▶ _CHALLENGES_:
[1] In the blog post, what name does the author give to the second approach?
[2] Copy the stretch of the blog post from "All of this" through "currently active stage.".
[3] Summarize the blog post in two sentences.

▶ _QUOTED TEXT_:
Sunday, August 06, 2006

Intersecting Parallel Lines

The container or nesting approach will work very well if there are only two or three classes that are to be nested.  These two or three classes might be able to handle six or seven stages, although this does seem to violate the separation of responsibilities principle at least a little bit.  If the number of classes got to five or six, I might start to sweat about how I would justify the design in a design review.  At seven or more, I would definitely be looking for a different way to accomplish the goal.  Another issue to consider is whether the stages are linear; that is, does the incoming data always go through the same set of stages?  It is probably less likely, but still possible that there could be two or more valid sequences of stages on the journey to complete and valid data.  Different sub-cultures in your user population may start filling data in a different order.  If that is the case, the application might accomodate those different patterns of data entry.

All of this leads me to the second approach, which I call a conversion technique.  Remember that we want to present a unified interface to the client software.  I take that to mean that the client holds a reference to a single object that implements all of the methods (e.g.,  properties and status functions).  I will call this the Controller class.  Let’s step back for a moment and take an inventory of the functions that we need to handle. 

  • First, we need to perform the logic of the various stages.
  • Second, we need to dispatch the method invocations against the Controller object to the appropriate Stage logic.  In this sense, the Controller is acting as a proxy for the currently active stage.
  • Third, we need to decide if it is time to switch from the current stage to a subsequent stage.  This is not the function of deciding what the next stage is, just recognizing that the decision should be made.

▶ _COLLECTED DATA_:
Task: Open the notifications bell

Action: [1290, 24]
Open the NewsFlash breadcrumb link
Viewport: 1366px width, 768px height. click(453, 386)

▶ _SOLUTIONS BY TASK_:
[1] A conversion technique.

[2]
All of this leads me to the second approach, which I call a conversion technique.  Remember that we want to present a unified interface to the client software.  I take that to mean that the client holds a reference to a single object that implements all of the methods (e.g.,  properties and status functions).  I will call this the Controller class.  Let’s step back for a moment and take an inventory of the functions that we need to handle. 

  • First, we need to perform the logic of the various stages.
  • Second, we need to dispatch the method invocations against the Controller object to the appropriate Stage logic.  In this sense, the Controller is acting as a proxy for the currently active stage.

[3] The container or nesting approach works well with two or three nested classes but becomes harder to justify as their number grows, and the stages may not always follow one linear sequence. The second approach is a conversion technique: the client holds a single Controller object, and the needed functions are performing each stage's logic, dispatching calls on the Controller to the active stage, and recognizing when to switch to a subsequent stage.